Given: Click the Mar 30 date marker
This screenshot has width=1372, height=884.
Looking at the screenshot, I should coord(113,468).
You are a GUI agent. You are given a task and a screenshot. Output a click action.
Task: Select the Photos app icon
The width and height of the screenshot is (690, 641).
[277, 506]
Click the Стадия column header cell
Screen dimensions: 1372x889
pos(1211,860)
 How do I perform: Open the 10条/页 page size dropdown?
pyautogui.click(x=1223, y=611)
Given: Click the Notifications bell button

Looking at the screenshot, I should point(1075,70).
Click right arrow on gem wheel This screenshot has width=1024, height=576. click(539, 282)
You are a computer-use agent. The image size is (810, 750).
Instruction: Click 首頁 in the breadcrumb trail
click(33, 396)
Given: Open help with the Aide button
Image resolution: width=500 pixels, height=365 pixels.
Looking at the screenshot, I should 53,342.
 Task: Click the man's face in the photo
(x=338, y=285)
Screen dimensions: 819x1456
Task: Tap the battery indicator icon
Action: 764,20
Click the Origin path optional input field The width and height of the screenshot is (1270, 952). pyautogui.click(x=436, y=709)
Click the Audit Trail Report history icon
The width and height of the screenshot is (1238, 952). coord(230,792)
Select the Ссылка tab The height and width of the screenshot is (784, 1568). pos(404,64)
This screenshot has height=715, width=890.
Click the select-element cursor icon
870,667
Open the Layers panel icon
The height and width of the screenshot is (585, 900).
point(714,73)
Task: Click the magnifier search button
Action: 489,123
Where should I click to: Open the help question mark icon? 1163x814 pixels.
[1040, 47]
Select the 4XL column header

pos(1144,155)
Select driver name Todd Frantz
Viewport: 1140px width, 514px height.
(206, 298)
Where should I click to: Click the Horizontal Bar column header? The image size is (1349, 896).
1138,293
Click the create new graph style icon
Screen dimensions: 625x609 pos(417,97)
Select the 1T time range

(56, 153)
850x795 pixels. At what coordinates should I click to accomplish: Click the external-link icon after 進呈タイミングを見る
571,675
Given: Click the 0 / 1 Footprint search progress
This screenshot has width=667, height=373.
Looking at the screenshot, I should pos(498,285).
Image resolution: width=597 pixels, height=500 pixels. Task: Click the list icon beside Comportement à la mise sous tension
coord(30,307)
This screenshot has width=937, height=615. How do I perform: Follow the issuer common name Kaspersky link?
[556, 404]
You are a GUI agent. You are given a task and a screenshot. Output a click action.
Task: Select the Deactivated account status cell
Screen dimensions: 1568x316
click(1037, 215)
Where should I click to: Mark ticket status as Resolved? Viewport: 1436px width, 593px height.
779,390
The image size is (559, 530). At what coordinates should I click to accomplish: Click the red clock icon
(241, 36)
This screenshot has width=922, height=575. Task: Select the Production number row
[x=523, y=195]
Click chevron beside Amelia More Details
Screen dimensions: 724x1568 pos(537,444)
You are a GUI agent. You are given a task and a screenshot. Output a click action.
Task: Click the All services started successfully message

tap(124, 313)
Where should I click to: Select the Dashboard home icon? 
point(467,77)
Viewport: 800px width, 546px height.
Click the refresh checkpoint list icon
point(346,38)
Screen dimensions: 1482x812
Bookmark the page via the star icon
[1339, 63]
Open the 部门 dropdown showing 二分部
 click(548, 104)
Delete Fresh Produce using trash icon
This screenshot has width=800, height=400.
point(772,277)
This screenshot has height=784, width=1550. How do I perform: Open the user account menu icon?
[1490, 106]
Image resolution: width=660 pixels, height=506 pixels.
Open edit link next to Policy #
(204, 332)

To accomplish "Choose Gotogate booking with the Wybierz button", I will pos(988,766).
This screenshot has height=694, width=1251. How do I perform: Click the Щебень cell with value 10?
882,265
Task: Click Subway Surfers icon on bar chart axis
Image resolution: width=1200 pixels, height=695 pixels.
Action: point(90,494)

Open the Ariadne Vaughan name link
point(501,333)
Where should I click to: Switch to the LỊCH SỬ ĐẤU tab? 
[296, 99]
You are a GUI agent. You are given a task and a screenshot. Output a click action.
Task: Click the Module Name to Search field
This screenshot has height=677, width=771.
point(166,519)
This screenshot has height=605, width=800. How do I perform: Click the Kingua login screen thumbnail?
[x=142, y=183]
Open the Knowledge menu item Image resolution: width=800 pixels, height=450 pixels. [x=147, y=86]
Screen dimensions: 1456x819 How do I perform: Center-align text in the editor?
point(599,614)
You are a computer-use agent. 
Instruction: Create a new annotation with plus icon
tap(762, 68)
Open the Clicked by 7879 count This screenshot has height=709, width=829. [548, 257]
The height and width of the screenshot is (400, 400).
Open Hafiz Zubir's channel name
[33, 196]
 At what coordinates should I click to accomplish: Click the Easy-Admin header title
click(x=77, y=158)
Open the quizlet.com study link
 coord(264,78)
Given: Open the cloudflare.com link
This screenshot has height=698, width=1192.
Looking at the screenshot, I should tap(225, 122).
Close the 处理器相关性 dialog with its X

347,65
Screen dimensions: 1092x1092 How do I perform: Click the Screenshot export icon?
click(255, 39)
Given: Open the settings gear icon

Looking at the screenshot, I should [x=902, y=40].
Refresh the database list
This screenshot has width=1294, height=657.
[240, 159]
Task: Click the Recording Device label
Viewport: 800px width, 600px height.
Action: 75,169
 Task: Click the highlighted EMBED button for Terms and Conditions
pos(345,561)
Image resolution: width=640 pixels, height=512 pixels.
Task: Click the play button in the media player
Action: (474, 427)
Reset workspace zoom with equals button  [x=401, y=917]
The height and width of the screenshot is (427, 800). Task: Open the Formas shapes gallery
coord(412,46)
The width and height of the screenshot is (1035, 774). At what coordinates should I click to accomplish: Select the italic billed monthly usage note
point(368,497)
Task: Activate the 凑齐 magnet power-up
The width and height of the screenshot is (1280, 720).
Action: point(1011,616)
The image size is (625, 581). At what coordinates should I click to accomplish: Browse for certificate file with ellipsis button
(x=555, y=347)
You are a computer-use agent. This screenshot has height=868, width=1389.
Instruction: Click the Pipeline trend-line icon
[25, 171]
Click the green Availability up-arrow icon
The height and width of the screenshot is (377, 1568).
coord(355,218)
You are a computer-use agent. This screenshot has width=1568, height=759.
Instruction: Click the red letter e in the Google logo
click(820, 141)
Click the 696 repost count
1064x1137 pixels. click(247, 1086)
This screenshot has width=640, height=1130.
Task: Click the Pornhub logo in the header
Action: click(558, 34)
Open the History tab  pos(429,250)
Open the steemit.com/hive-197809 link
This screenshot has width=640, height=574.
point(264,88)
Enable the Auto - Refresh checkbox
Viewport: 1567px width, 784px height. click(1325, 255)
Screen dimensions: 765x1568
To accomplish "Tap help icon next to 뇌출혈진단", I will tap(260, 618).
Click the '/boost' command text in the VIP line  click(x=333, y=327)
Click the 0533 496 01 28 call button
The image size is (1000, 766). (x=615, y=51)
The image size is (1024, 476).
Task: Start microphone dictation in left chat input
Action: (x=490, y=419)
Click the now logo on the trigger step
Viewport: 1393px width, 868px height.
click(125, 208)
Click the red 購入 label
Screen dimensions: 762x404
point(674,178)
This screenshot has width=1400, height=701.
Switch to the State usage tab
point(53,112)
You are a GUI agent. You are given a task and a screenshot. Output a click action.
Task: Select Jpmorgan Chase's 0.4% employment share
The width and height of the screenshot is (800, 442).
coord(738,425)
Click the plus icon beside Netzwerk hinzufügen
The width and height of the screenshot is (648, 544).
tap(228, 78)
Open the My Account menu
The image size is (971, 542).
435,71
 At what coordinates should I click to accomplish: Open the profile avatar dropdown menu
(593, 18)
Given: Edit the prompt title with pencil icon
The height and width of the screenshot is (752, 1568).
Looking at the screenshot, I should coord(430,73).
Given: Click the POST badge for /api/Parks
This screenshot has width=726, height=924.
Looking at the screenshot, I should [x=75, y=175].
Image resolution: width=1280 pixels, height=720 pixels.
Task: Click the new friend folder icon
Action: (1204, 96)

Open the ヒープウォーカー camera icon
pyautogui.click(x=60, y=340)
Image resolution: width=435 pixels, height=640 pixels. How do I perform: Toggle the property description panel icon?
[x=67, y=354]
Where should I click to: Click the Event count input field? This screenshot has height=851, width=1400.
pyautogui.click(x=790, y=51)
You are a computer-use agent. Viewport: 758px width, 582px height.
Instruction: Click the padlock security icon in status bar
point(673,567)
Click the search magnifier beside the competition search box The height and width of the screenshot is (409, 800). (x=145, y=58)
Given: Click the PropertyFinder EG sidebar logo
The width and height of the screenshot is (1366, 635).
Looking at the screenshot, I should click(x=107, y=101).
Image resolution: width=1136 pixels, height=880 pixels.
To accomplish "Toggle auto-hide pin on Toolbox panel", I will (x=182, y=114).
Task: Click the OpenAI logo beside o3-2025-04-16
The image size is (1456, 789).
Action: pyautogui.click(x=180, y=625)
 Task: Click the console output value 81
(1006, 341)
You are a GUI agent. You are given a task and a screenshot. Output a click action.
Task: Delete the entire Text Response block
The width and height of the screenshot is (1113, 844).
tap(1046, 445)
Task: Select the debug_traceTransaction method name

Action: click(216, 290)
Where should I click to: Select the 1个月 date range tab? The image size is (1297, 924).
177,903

◆ ◆ ◆ ◆

▶ _What is expected_:
Print the items word for word, beginning with the line that contains "Open the Clicked" and ending with the line that contains "coord(264,78)", including both of those lines.

▶ _Answer in full_:
Open the Clicked by 7879 count This screenshot has height=709, width=829. [548, 257]
The height and width of the screenshot is (400, 400).
Open Hafiz Zubir's channel name
[33, 196]
 At what coordinates should I click to accomplish: Click the Easy-Admin header title
click(x=77, y=158)
Open the quizlet.com study link
 coord(264,78)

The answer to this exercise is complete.